Ingredients:
- ½ cup soaked Arhar dal (Yellow Pigeon Pea)
- ½ tomato
- 5 dried kokum
- ¼ teaspoon turmeric powder
- ½ teaspoon chili powder
- ½ teaspoon cumin powder
- ½ teaspoon coriander powder
- ½ teaspoon garam masala
- 1 green chili, slit
- ½ teaspoon ginger paste
- Salt to taste
- 1teaspoon jaggery
- ½ cup California walnuts, chopped
- 3 cups of water
For the Seasoning:
- 2 tablespoons oil
- ½ teaspoon mustard seeds
- ½ teaspoon cumin
- ¼ teaspoon fenugreek
- 1 cinnamon stick
- 2 dried red chilies
- 5-10 curry leaves
Preparation:
- Wash the dal and put in a pressure cooker with all the other ingredients for the dal.
- Fill half the pressure cooker with water, close the lid and let it boil until three whistles.
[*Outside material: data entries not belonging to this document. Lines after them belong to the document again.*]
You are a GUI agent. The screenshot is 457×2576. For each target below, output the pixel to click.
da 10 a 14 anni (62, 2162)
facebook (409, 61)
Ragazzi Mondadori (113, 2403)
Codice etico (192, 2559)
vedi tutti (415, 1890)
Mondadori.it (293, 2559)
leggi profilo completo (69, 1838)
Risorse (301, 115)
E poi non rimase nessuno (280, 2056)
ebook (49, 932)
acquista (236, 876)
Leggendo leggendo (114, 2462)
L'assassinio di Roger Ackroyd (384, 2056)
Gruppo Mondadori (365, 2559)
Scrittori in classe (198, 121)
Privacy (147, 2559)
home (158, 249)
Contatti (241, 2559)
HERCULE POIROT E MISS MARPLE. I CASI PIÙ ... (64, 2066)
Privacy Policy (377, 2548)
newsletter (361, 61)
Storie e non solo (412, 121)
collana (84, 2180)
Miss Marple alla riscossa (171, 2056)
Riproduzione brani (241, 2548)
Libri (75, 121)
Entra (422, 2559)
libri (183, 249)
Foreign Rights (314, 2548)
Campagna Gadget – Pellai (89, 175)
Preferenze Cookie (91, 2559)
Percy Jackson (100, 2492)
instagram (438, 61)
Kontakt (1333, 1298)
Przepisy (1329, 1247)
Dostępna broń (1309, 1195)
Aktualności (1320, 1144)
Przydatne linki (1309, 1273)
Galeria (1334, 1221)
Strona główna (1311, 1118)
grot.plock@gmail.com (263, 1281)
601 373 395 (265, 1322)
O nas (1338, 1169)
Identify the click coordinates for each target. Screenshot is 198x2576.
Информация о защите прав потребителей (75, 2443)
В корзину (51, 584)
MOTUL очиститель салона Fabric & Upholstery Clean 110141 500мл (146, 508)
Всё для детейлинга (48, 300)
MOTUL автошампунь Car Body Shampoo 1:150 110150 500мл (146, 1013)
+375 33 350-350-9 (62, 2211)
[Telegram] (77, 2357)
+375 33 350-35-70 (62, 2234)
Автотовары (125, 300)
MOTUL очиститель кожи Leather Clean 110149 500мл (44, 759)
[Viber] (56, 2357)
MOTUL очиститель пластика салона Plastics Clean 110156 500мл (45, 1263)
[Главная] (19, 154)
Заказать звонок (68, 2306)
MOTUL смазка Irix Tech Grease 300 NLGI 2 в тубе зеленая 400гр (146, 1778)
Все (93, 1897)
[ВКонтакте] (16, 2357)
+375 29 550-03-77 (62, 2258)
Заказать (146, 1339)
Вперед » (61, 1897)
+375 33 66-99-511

Turn off the heat.
- Wait till the air is released from the cooker and then open it.
- Take a blender stick or an old school dal grinder and mash the dal.
- In another pan, heat the oil and add all the spices under seasoning, fry until they turn aromatic then add curry leaves.
- Pour it over the hot dal and cook until the dal gets a little thick.
- Serve with steaming hot rice and a fresh salad!